TASK INSTRUCTIONS: Can you reproduce everything in the PyTorch BERT walkthrough from "tokens_tensor, segment_tensor" down to "model = BertModel.from_pretrained('bert-base-uncased')", changing "classifier" to "encoder"?

TEXT PROVIDED:
....

PyTorch BERT

#! pip install pytorch-pretrained-bert

Using BERT

BERT Paper

Tokenizer

See how BERT tokenizer works Tutorial source : Huggingface BERT repo

import torch
from pytorch_pretrained_bert import BertTokenizer,BertModel, BertForMaskedLM


# OPTIONAL: if you want to have more information on what's happening, activate the logger as follows
import logging
logging.basicConfig(level=logging.ERROR)

# Load pre-trained model tokenizer (vocabulary)
tokenizer = BertTokenizer.from_pretrained('bert-base-uncased')
len(tokenizer.wordpiece_tokenizer.vocab), tokenizer.convert_tokens_to_ids(['[MASK]','[CLS]','[SEP]'])

(30522, [103, 101, 102])

text = "[CLS] Who was Jack Wood ? [SEP] Jack Wood was a puppeteer . [SEP]"
tokenized_text = tokenizer.tokenize(text)
print(tokenized_text)

# Mask a token that we will try to predict back with `BertForMaskedLM`
masked_index = 8
tokenized_text[masked_index] = '[MASK]'
assert tokenized_text == ['[CLS]', 'who', 'was', 'jack', 'wood', '?', '[SEP]', 'jack', '[MASK]', 'was', 'a', 'puppet', '##eer', '.', '[SEP]']

['[CLS]', 'who', 'was', 'jack', 'wood', '?', '[SEP]', 'jack', 'wood', 'was', 'a', 'puppet', '##eer', '.', '[SEP]']

# Define sentence A and B indices associated to 1st and 2nd sentences (see paper)
segments_ids = [0, 0, 0, 0, 0, 0, 0, 1, 1, 1, 1, 1, 1, 1,1]
indexed_tokens = tokenizer.convert_tokens_to_ids(tokenized_text)

tokens_tensor = torch.tensor([indexed_tokens])
segment_tensor = torch.tensor([segments_ids])
tokens_tensor, segment_tensor

(tensor([[  101,  2040,  2001,  2990,  3536,  1029,   102,  2990,   103,  2001,
           1037, 13997, 11510,  1012,   102]]),
 tensor([[0, 0, 0, 0, 0, 0, 0, 1, 1, 1, 1, 1, 1, 1, 1]]))

Run BERT classifier

model = BertModel.from_pretrained('bert-base-uncased')
model.eval()
print(model)

INFO:pytorch_pretrained_bert.modeling:Model config {
  "attention_probs_dropout_prob": 0.1,
  "hidden_act": "gelu",
  "hidden_dropout_prob": 0.1,
  "hidden_size": 768,
  "initializer_range": 0.02,
  "intermediate_size": 3072,
  "max_position_embeddings": 512,
  "num_attention_heads": 12,
  "num_hidden_layers": 12,
  "type_vocab_size": 2,
  "vocab_size": 30522
}



BertModel(
  (embeddings): BertEmbeddings(
    (word_embeddings): Embedding(30522, 768, padding_idx=0)
    (position_embeddings): Embedding(512, 768)
    (token_type_embeddings): Embedding(2, 768)
    (LayerNorm): BertLayerNorm()
    (dropout): Dropout(p=0.1)
  )
  (encoder): BertEncoder(
    (layer): ModuleList(
      (0): BertLayer(
        (attention): BertAttention(
          (self): BertSelfAttention(
            (query): Linear(in_features=768, out_features=768, bias=True)
            (key): Linear(in_features=768, out_features=768, bias=True)

....

DATASET EXCERPTS:
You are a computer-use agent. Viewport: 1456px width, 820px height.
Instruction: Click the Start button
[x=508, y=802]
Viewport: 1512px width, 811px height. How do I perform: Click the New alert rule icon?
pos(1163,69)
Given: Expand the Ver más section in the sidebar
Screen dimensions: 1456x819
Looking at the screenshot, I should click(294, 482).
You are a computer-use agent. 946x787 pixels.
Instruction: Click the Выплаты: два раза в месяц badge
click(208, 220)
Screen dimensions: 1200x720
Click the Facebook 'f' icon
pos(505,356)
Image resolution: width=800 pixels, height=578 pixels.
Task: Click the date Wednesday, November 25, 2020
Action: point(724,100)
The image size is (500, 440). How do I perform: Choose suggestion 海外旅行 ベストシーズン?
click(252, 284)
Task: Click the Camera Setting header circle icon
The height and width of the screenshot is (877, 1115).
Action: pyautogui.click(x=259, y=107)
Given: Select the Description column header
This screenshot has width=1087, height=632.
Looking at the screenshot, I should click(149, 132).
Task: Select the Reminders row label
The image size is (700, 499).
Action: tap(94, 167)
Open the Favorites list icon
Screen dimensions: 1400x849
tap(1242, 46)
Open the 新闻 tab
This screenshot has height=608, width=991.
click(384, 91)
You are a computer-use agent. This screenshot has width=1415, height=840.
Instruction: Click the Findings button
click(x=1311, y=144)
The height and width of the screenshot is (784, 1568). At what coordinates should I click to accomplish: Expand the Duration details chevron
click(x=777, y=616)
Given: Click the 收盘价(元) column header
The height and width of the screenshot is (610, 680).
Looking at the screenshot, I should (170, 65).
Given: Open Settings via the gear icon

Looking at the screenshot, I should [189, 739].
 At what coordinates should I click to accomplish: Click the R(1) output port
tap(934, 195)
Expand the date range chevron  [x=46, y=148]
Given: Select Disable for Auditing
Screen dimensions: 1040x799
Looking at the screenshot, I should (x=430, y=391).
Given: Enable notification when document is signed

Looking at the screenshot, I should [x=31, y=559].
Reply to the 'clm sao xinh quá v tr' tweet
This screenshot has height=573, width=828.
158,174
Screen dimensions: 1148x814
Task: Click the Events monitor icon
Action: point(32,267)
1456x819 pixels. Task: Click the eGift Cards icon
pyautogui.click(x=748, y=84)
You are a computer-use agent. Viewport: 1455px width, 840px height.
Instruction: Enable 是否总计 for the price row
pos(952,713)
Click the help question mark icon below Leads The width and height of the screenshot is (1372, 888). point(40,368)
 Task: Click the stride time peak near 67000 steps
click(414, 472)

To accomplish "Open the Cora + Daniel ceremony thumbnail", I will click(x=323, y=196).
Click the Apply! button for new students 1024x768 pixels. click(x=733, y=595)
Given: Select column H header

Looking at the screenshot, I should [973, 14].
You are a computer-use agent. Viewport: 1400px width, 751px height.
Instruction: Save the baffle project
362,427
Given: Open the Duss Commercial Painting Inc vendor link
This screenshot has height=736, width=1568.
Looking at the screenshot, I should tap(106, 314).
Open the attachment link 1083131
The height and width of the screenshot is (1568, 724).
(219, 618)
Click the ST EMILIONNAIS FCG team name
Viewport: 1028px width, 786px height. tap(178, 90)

....

FINISHED EXERCISE:
tokens_tensor, segment_tensor

(tensor([[  101,  2040,  2001,  2990,  3536,  1029,   102,  2990,   103,  2001,
           1037, 13997, 11510,  1012,   102]]),
 tensor([[0, 0, 0, 0, 0, 0, 0, 1, 1, 1, 1, 1, 1, 1, 1]]))

Run BERT encoder

model = BertModel.from_pretrained('bert-base-uncased')